Tally the lines in the entries below where the string "computer" occurs. Reply with the total alone.
---------------
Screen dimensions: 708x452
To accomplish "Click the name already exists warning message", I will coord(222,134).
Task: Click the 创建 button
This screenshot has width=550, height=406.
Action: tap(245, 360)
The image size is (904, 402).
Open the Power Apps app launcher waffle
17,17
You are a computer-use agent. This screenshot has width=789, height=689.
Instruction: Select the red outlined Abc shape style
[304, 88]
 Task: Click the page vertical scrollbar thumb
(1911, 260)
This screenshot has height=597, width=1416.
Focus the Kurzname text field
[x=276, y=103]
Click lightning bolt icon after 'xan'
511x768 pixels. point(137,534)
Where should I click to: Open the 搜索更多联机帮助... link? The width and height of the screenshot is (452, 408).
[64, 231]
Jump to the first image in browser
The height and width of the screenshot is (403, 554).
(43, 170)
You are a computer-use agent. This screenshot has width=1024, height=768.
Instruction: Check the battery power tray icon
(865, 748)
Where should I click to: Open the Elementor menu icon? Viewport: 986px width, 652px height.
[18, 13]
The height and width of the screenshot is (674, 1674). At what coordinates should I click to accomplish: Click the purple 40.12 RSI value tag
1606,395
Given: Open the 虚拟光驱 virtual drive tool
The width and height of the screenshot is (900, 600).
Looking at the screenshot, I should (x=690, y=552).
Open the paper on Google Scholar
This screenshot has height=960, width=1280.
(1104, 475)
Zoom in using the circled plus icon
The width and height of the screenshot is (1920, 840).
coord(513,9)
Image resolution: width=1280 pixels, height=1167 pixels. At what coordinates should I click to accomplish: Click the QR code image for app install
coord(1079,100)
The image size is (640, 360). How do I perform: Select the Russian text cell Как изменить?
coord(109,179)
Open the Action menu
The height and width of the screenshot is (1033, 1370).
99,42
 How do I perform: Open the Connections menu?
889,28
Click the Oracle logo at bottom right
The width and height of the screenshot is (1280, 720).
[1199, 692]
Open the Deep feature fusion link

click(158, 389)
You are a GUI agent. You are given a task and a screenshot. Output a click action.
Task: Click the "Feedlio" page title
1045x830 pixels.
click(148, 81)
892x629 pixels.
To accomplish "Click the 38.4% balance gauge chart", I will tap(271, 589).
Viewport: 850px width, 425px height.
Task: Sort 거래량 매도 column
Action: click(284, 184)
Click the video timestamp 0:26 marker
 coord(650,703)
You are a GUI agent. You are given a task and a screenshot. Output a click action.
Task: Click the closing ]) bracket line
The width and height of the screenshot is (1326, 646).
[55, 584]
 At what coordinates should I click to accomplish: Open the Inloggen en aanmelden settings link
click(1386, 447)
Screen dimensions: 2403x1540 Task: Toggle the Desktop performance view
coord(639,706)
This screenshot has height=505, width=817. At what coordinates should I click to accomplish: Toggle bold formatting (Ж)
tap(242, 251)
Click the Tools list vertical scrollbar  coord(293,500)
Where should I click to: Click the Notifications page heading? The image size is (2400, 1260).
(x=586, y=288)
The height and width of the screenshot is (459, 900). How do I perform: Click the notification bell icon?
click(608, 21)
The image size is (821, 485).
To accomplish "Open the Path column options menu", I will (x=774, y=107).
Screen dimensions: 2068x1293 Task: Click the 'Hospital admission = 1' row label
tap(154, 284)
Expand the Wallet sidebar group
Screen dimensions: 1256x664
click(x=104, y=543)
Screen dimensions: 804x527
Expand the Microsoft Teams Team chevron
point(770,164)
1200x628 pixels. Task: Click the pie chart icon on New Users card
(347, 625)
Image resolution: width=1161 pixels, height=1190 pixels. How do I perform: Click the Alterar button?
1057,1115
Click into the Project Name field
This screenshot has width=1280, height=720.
---------------
EXPECTED OUTPUT: 2